Sim, era um bom plano, pensou Toranaga, e todos desempenharam o seu papel: Hiromatsu, Kiri e a minha adorável Sazuko. E agora estão trancados lá e permanecerão assim ou serãoautorizados a partir.
Acho que nunca serão autorizados a partir.
Sentirei em perdê-los.
Liderava o grupo com segurança, com passo rápido mas comedido, o passo com que caçava, o passo que podia manter continuamente por dois dias e uma noite, se necessário. Ainda usava o manto e o quimono de viagem de Kiri, mas as saias estavam arregaçadas.

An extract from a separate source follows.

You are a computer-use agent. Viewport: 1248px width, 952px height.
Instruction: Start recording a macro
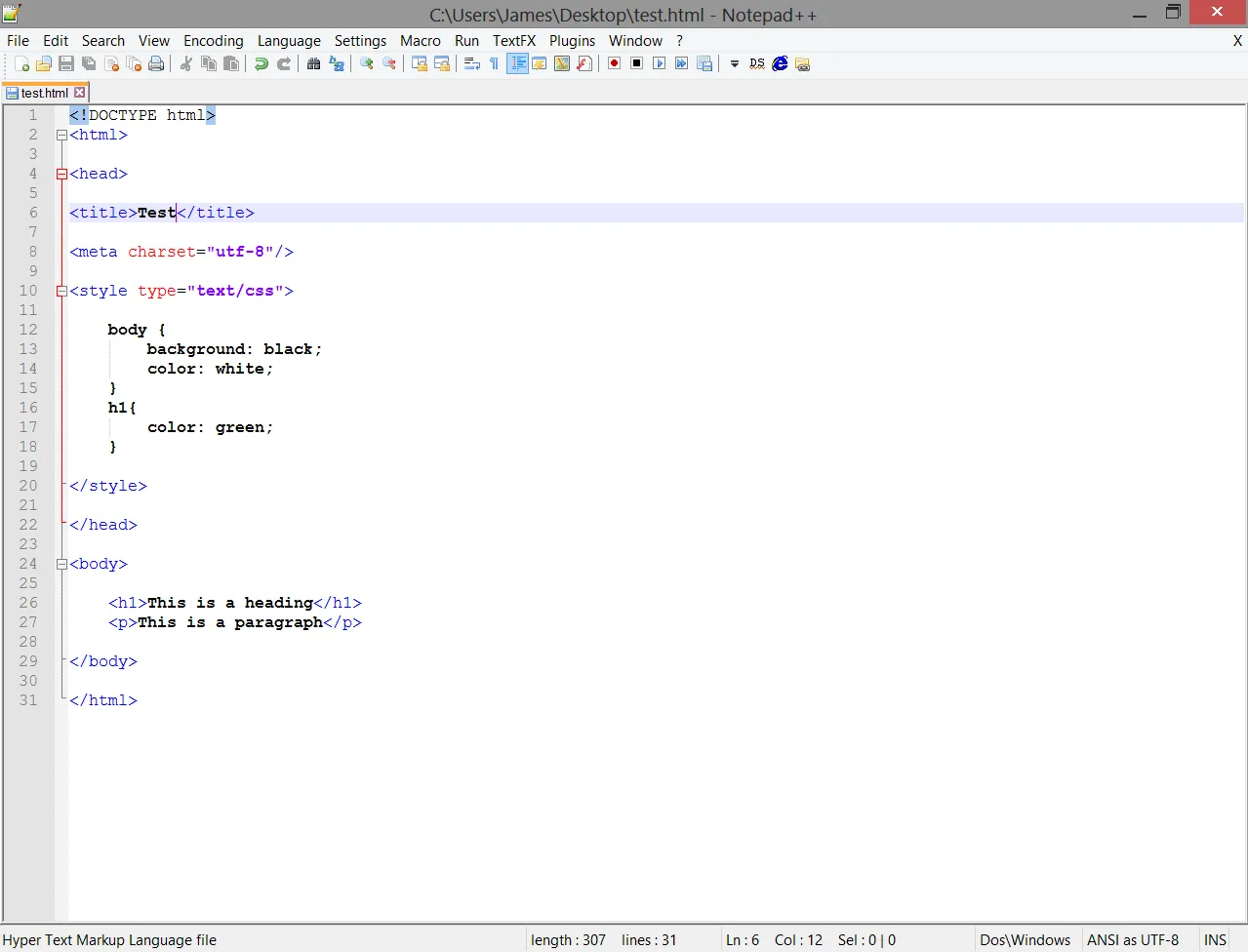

Cruzaram outra rua deserta e rumaram por uma rua estreita. Ele sabia que logo o alarme chegaria a Ishido e então a caçada seria deflagrada com determinação. Há tempo suficiente, disse ele a si mesmo.
Sim, foi um bom plano. Mas não previ a emboscada. Custoume três dias de segurança. Kiri tinha certeza de poder manter o logro em segredo pelo menos durante três dias. Mas agora o segredo foi descoberto e não poderei embarcar e zarpar despercebido. Para quem era a emboscada? Para mim ou para o piloto? Claro que para o piloto. Mas as setas não visavam as duas liteiras? Sim, mas os arqueiros estavam bem longe e devia ser difícil enxergar, e seria mais sábio e mais seguro matar os dois, só por precaução.
Quem ordenou o ataque, Kiyama ou Onoshi? Ou os portugueses? Ou os padres cristãos?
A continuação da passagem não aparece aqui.